# InstructGPT

## Overview

The history of language models can be understood through one key constraint: **alignment with human intent**.

GPT-3 was powerful but impractical. It needed complex prompts to produce useful outputs. Most users couldn't effectively use it.

InstructGPT solved this with a simple insight: use human feedback to teach the model what we actually want.

This notebook implements a simplified version of InstructGPT to understand how RLHF works.

## The Problem

Language models learn to predict the next word.
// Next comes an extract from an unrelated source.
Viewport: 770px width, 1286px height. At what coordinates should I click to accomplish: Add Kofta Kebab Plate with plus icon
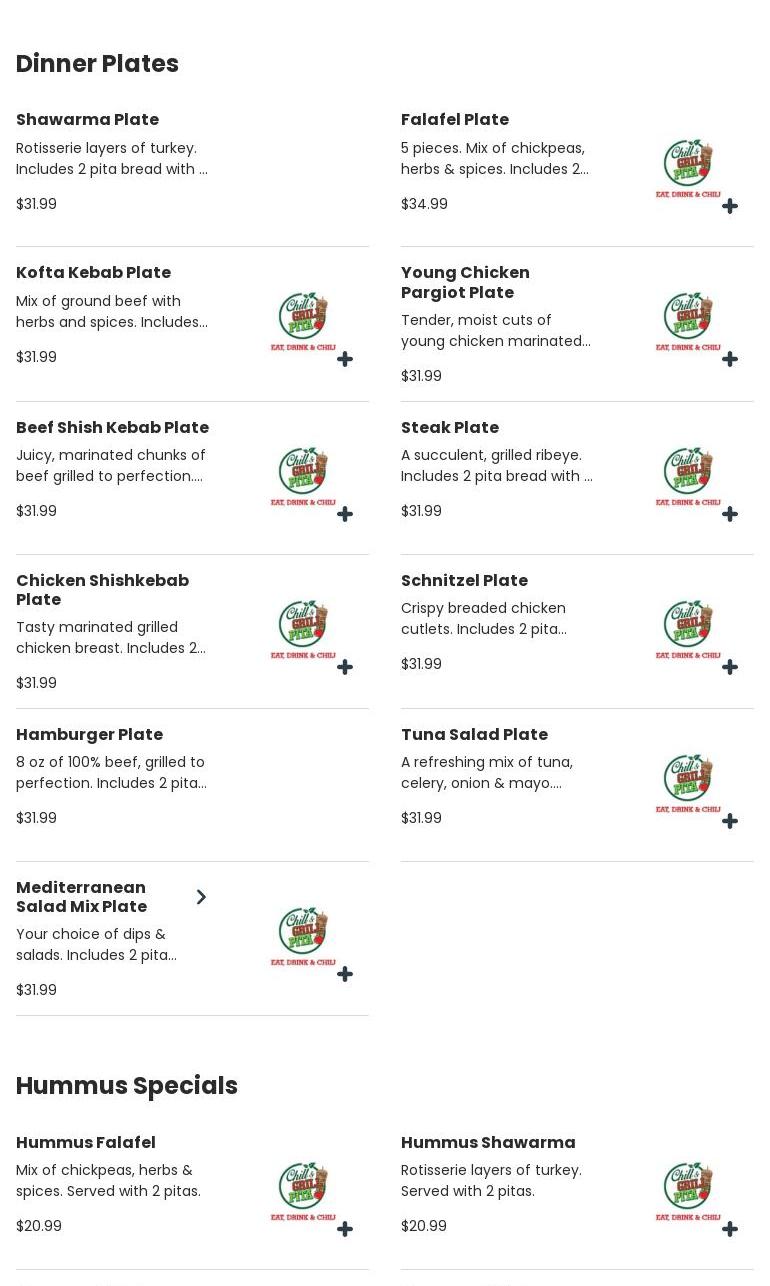[x=345, y=359]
This doesn't naturally align with being helpful.

GPT-3 would often:
- Ignore instructions
- Generate plausible but false information
- Produce unhelpful responses

The gap between "predicting text" and "being helpful" was the core problem.

## The Solution: RLHF

InstructGPT introduced a 3-step process:

**1. Supervised Fine-Tuning (SFT)**
- Collect examples of good responses
- Fine-tune the model on these examples

**2. Reward Model**  
- Have humans compare different responses
- Train a model to predict human preferences

**3. Reinforcement Learning**
- Use the reward model to optimize responses
- Balance between being helpful and staying coherent

Let's implement each step.

## Setup

In [None]:
import torch
import torch.nn as nn
from transformers import GPT2LMHeadModel, GPT2Tokenizer
from datasets import Dataset
import numpy as np

# Setup
device = torch.device('cuda' if torch.cuda.is_available() else 'cpu')
model_name = "gpt2"  # Using small GPT-2 for speed

# Load tokenizer
tokenizer = GPT2Tokenizer.from_pretrained(model_name)
tokenizer.pad_token = tokenizer.eos_token

## Step 1: Supervised Fine-Tuning

First, we teach the model to follow instructions using examples.

In [None]:
# Load base GPT-2
base_model = GPT2LMHeadModel.from_pretrained(model_name).to(device)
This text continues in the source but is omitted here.